In the early days of freedom, when education was a new thing, the boy who went away to school had a very natural human ambition to be able to come back home in order to delight and astonish the old folks with the new and strange things that he had learned. If he could speak a few words in some strange tongue that his parents had never heard before, or read a few sentences out of a book with strange and mysterious characters, he was able to make them very proud and happy. There was a constant temptation therefore for schools and teachers to keep everything connected with education in a sort of twilight realm of the mysterious and supernatural. Quite unconsciously they created in the minds of their pupils the impression that a boy or a girl who had passed through certain educational forms and ceremonies had been initiated into some sort of secret knowledge that was inaccessible to the rest of the world. Connected with this was the notion that because a man had passed through these educational forms and ceremonies he had somehow become a sort of superior being set apart from the rest of the world—a member of the “Talented Tenth” or some other ill-defined and exclusive caste.
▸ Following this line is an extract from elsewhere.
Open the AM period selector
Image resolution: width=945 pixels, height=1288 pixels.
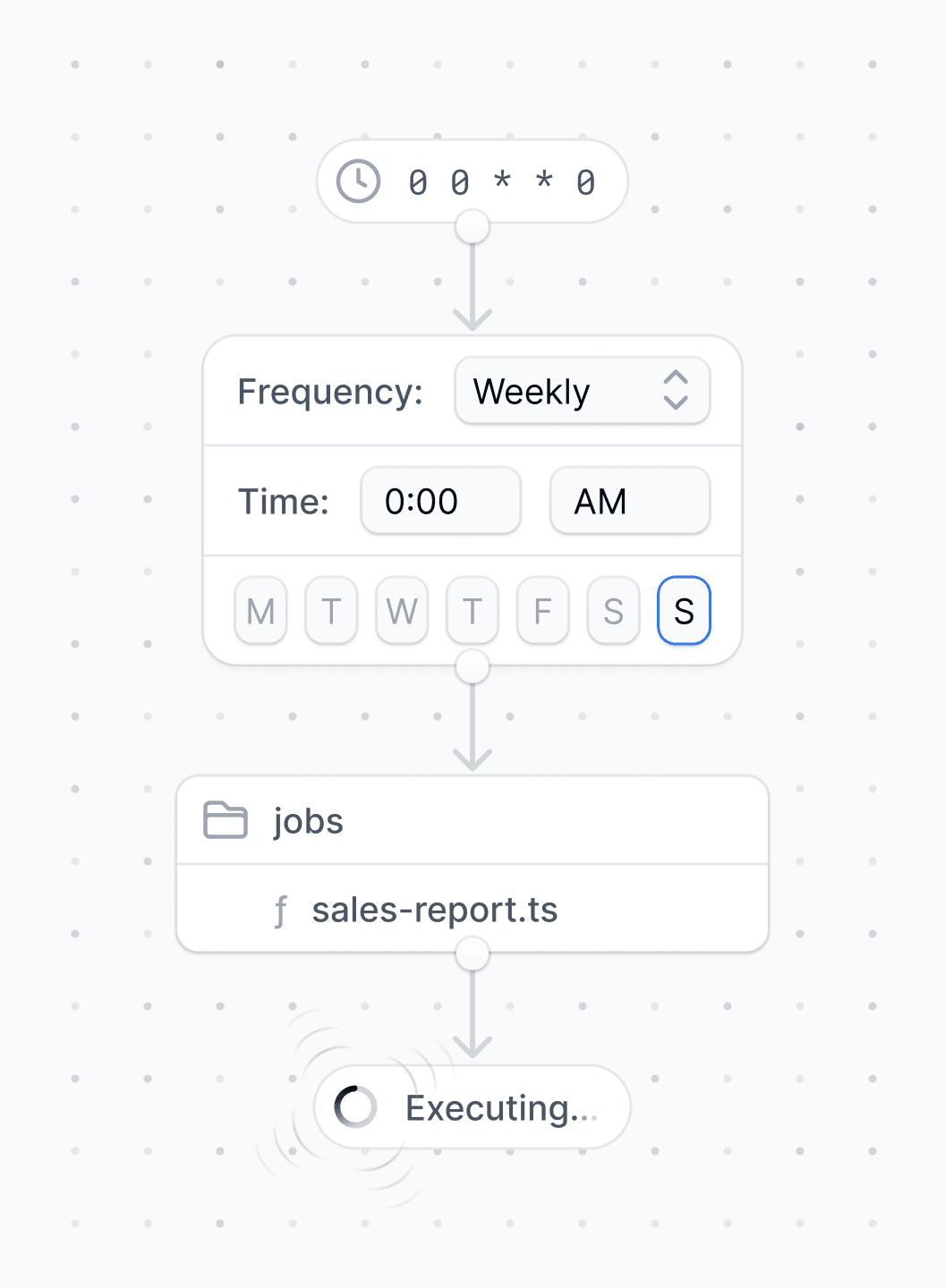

Nothing, in my opinion, could be more fatal to the success of a student or to the cause of education than the general acceptance of any such ideas. In the long run it will be found that neither black people nor white people want such an education for their children, and they will not support schools that give it.
My experience has taught me that the surest way to success in education, and in any other line for that matter, is to stick close to the common and familiar things—things that concern the greater part of the people the greater part of the time.
I want to see education as common as grass, and as free for all as sunshine and rain.
The way to open opportunities of education for every one, however, is to teach things that every one needs to know. I venture to say that anything in any school, taught with the object of fitting students to produce and serve food, for example, will win approval and popularity for the school. The reason is simple: every human being is interested, several times a day, in the subject of food; and a large part of the world is interested, either directly or indirectly, in its production and sale.
Not long ago I attended the closing exercises of a high school in a community composed mainly of people in the humble walks of life. The general theme of the graduating addresses was “An Imaginary Trip to Europe.” Of course the audience was bored, and I was not surprised that a number of people went to sleep. As a matter of fact, I do not think that the parents of a single student who delivered one of these addresses had ever been to Europe or will have an opportunity to go at any time in the near future. The thing did not touch a common chord. It was too far removed from all the practical, human interests of which they had any experience. The average family in America is not ordinarily engaged in travelling through Europe for any large part of the time. Besides that, none of the members of this graduating class had ever been to Europe; consequently they were not writing about something of which they had any real knowledge.
Some years ago, in an effort to bring our rhetorical and commencement exercises into a little closer touch with real things, we tried the experiment at Tuskegee of having students write papers on some subject of which they had first-hand knowledge. As a matter of fact, I believe that Tuskegee was the first institution that attempted to reform its commencement exercises in this particular direction.
Ordinarily, at the closing exercises of a high school, graduates are expected to stand up on the platform and, out of all their inexperience, instruct their elders how to succeed in life. We were fortunate at Tuskegee, in the thirty-seven industries carried on there and in the thousand acres of land that are cultivated, to be able to give our students, in addition to their general education, a pretty good knowledge of some one of the familiar trades or vocations. They have, therefore, something to talk about in their essays in which all of the audience are interested and with which all are more or less familiar.
Instead of having a boy or girl read a paper on some subject like “Beyond the Alps Lies Italy,” we have them explain and demonstrate to the audience how to build a roof, or the proper way to make cheese, or how to hatch chickens with an incubator. Perhaps one of the graduates in the nurses’ training school will show how to lend “first aid to the injured.” If a girl is taking the course in dairying, she will not only describe what she has learned but will go through, on the platform, the various methods of operating a modern dairy.
Instead of letting a boy tell why one ought to do right, we ask him to tell what he has learned about the feeding of pigs, about their diseases, and the care of them when they are sick. In such a case the student will have the pig on the platform, in order to illustrate the methods of caring for it, and demonstrate to the audience the points that he is trying to make.